93RD ANNIVERSARY OF THE ARMENIAN GENOCIDE -- (House of Representatives - April 24, 2008)
The SPEAKER pro tempore. Under a previous order of the House, the gentleman from New Jersey (Mr. Garrett) is recognized for 5 minutes.
Mr. GARRETT of New Jersey. Mr. Speaker, today we mark the 93rd anniversary of the onset of the Armenian genocide. It is on this date that the Ottoman officials captured more than 200 Armenian intellectual leaders and placed them in prison. Unfortunately, these actions were only the beginning of the Ottoman-led atrocities against the Armenians.
During the following years, at least 1.5 million Armenians were arrested and compelled to march hundreds of miles to what is today the Syrian desert. And along the way, prisoners of all ages endured hunger, thirst, rape, sexual abuse, and other forms of torture.
While it is difficult for us to commemorate these terrible acts each year, we must continue to remember those horrors that can occur when governments persecute citizens based on ethnicity or religious affiliation.
We often hear those words of George Santayana's famous quote that, ``Those who cannot remember the past are condemned to repeat it.'' And these words are ringing true today as well. Already, there are those who deny that the Armenian genocide occurred despite the vast evidence to the contrary. Meanwhile, our generation has seen its own mass murders occur in Rwanda and Sudan.
So, I urge my colleagues in the majority to bring House Resolution 106, which commemorates these atrocities that occurred only a few generations ago, to the House Floor for a vote. Now is the time for America to officially ensure that U.S. foreign policy reflects sensitivity concerning human rights issues.
Just yesterday, I had the privilege of meeting Alice Khachadoorian-Shnorhokian. Alice is a resident of Mahwah, New Jersey, which is a town in my district. Alice was born in Turkey in 1912 to a successful, respected Armenian family of eight. And when Turkish officials ordered Armenians to denounce their faith and nationality, she and her parents refused. As a result, her family was rounded up and ordered to march into the desert. Alice and her brother were too young, of course, at that age to walk, so her parents had to put them in boxes on either side of a donkey and march into the desert.

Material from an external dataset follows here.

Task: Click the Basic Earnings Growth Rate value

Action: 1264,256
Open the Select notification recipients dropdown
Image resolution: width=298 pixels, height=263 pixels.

When they arrived in Aintab, her mother befriended their Turkish neighbors, and these neighbors ultimately enabled them to get a permit which allowed Alice and her family to escape. Alice moved to the United States in 1980, and became a citizen of the U.S. just 5 years later. And, as a survivor, she says she wants to, ``see justice so that the words `never again' become a reality.''
So, while I am a Member of Congress, I will always remember Alice's words and her wish. We must fully recognize the friendship with our allies in Turkey today, but we cannot change nor should we forget the past. I hope that there can be some reconciliation between Turkey and Armenia, and that a proper acknowledgement of the crimes of the past can now allow them to move forward into a future of peace and also of mutual understanding.